No. 97 – Indiana Hoosiers
- Position: Defensive lineman
- Class: Junior

Personal information
- Born: January 9, 2006 (age 20) San Jose, California , U.S.
- Listed height: 6 ft 4 in (1.93 m)
- Listed weight: 290 lb (132 kg)

Career information
- High school: Emmaus (Emmaus, Pennsylvania)
- College: Indiana (2024–present);

Awards and highlights
- CFP national champion (2025);
- Stats at ESPN

= Mario Landino =

American football player (born 2006)

Mario Landino (born January 9, 2006) is an American college football defensive lineman for the Indiana Hoosiers.

== Early life ==
Landino attended Emmaus High School in Emmaus, Pennsylvania. As a senior at Emmaus, he totaled 102 tackles with 20 tackles for loss and three sacks.

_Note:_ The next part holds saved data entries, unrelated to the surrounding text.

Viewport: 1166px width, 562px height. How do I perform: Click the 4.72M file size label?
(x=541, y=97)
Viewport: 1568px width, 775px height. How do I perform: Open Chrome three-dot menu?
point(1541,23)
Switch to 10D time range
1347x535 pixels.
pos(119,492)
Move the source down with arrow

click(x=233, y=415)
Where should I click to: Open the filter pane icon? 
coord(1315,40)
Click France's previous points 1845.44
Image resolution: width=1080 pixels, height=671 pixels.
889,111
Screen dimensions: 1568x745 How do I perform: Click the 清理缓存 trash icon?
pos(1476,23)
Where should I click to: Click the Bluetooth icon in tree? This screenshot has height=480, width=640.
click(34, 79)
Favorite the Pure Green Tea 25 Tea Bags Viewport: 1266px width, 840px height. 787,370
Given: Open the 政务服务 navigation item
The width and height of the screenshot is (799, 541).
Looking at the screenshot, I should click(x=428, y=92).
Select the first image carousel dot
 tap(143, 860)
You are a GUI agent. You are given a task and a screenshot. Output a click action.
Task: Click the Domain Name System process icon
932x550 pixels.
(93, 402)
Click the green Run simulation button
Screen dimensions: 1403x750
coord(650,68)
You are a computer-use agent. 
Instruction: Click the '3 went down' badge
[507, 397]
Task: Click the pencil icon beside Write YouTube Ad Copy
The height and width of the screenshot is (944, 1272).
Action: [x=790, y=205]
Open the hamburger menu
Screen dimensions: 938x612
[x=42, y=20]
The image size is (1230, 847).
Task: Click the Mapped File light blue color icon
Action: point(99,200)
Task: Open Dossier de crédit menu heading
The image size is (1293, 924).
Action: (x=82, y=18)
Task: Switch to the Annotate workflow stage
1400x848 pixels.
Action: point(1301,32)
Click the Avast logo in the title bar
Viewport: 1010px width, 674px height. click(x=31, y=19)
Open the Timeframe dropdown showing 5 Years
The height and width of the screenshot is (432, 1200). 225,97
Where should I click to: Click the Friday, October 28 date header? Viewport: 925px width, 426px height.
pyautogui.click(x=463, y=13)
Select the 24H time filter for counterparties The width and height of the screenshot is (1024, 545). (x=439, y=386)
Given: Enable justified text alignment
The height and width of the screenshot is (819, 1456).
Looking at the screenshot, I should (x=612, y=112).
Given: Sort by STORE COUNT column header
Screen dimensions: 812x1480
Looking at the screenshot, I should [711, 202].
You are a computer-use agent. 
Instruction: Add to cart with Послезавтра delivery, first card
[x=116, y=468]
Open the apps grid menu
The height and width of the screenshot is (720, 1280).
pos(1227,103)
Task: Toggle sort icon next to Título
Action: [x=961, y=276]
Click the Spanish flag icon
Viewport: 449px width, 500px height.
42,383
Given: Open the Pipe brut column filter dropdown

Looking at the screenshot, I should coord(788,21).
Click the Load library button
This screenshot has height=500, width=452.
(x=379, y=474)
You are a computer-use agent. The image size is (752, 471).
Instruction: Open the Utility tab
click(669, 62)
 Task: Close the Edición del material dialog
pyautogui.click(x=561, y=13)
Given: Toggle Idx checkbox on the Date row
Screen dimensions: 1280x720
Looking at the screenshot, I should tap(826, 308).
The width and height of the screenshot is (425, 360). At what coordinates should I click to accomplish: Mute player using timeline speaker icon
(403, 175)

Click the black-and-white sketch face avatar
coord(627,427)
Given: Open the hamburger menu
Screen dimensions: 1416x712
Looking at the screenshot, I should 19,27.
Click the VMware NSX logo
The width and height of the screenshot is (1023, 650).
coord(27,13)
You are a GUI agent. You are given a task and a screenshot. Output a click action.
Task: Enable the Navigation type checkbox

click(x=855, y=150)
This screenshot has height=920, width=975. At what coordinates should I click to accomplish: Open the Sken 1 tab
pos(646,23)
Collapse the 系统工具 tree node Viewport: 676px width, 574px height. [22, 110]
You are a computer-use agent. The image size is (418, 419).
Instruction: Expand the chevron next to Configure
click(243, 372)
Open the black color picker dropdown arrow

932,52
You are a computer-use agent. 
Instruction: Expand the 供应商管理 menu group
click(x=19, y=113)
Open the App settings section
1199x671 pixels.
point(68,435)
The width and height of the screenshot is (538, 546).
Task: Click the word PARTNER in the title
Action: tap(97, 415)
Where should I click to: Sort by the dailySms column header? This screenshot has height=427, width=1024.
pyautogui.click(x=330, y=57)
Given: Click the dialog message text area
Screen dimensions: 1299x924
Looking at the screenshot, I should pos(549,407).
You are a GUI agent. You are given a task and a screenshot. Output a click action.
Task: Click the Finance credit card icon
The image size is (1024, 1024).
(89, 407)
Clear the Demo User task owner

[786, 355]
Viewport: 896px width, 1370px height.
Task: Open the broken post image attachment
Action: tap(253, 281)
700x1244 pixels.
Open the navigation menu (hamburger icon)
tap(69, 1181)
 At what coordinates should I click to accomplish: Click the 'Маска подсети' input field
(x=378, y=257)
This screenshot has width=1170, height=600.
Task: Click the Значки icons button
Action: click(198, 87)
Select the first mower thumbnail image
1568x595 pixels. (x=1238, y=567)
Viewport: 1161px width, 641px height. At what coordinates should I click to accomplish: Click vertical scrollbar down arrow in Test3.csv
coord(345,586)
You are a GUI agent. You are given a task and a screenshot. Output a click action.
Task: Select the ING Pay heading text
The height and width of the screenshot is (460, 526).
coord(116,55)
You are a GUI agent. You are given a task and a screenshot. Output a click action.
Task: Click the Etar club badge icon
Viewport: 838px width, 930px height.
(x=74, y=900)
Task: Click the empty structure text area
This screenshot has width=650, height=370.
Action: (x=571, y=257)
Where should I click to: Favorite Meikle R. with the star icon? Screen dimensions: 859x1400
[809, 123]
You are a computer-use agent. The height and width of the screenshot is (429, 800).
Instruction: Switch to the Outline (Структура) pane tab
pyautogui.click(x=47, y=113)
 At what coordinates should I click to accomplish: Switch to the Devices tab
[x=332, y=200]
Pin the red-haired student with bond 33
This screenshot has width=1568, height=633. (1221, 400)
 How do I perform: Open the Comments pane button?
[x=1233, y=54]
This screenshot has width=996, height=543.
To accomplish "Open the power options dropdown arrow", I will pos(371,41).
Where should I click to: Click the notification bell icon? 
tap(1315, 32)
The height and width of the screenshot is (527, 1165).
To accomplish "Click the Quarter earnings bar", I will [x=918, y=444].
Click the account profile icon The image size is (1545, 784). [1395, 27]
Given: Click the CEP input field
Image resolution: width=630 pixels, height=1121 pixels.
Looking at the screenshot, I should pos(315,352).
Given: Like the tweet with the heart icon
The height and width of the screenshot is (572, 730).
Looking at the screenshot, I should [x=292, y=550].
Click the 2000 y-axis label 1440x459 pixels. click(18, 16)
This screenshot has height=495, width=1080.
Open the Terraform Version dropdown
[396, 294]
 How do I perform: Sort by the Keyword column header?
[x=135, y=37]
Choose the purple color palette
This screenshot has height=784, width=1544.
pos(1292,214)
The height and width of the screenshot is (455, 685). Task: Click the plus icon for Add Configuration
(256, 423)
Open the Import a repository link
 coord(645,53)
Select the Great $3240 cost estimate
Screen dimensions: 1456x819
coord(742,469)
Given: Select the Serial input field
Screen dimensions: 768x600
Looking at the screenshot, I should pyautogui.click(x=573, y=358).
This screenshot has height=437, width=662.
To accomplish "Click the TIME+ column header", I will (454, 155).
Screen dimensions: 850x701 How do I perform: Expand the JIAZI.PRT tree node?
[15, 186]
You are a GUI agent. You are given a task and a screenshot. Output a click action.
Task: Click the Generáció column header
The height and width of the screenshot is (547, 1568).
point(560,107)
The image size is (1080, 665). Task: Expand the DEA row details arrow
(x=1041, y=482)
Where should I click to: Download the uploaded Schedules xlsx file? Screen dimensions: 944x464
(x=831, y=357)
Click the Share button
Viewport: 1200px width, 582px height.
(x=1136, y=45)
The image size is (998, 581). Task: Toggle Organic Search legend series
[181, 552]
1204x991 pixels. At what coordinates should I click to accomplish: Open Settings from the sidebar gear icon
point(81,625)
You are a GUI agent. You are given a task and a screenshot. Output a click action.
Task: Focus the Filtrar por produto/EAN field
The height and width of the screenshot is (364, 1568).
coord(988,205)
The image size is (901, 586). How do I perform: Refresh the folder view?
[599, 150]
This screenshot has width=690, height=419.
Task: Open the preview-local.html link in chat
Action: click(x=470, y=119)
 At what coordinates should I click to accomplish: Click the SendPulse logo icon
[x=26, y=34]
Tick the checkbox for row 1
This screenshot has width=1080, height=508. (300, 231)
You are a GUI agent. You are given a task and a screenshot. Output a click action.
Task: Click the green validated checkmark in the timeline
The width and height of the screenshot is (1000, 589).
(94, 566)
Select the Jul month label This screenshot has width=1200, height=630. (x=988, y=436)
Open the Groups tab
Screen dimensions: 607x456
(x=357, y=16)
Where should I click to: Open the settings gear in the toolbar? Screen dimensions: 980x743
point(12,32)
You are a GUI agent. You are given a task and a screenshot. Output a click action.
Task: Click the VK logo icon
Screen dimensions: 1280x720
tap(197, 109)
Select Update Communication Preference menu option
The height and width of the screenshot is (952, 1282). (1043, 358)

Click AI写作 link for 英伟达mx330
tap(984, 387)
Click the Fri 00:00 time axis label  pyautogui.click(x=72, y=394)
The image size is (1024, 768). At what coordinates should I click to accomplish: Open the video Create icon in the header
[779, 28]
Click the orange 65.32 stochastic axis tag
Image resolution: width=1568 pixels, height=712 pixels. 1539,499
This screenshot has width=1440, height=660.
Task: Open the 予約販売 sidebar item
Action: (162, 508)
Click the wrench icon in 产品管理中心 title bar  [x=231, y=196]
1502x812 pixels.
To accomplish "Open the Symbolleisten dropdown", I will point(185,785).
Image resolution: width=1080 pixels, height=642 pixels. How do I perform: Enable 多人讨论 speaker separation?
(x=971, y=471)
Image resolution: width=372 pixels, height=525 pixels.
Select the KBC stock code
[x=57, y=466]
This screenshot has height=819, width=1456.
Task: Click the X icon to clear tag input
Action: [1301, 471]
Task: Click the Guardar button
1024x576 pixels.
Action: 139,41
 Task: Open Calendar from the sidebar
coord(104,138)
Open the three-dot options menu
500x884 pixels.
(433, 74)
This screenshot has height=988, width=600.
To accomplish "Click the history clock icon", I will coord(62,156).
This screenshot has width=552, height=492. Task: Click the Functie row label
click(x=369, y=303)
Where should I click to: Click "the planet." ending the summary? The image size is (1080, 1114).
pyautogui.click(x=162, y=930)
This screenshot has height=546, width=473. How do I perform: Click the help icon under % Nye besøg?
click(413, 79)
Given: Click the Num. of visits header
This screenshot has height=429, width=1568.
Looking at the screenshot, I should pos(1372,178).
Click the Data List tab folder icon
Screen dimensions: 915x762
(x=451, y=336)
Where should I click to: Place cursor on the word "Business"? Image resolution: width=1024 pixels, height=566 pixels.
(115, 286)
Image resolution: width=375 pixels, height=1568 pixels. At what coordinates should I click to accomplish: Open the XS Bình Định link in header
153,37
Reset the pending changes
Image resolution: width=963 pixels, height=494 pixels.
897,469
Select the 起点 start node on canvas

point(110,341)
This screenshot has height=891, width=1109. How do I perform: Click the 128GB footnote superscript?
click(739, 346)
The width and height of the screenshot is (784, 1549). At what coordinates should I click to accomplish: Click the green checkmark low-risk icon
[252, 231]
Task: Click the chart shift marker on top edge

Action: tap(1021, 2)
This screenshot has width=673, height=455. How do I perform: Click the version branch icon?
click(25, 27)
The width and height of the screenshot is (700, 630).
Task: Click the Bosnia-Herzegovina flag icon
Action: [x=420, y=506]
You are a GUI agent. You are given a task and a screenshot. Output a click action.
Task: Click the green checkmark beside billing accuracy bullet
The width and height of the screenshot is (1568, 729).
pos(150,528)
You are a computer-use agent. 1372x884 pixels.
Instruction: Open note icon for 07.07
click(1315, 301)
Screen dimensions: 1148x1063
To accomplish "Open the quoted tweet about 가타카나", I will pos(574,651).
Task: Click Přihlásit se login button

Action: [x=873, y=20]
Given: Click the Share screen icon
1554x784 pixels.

Landino originally committed to James Madison, but flipped his commitment to play at Indiana after James Madison head coach Curt Cignetti was hired as Indiana's head coach in 2024.

== College career ==
Landino earned playing time as a true freshman, totaling nine tackles, a forced fumble, and 0.5 sacks. Indiana won the College Football National Championship in Landino's sophomore season, where his defensive role increased, collecting 5 sacks, 32 tackles, and two fumble recoveries, with both turnovers coming from the Peach Bowl vs. Oregon, in which the Hoosiers dominated 56–22.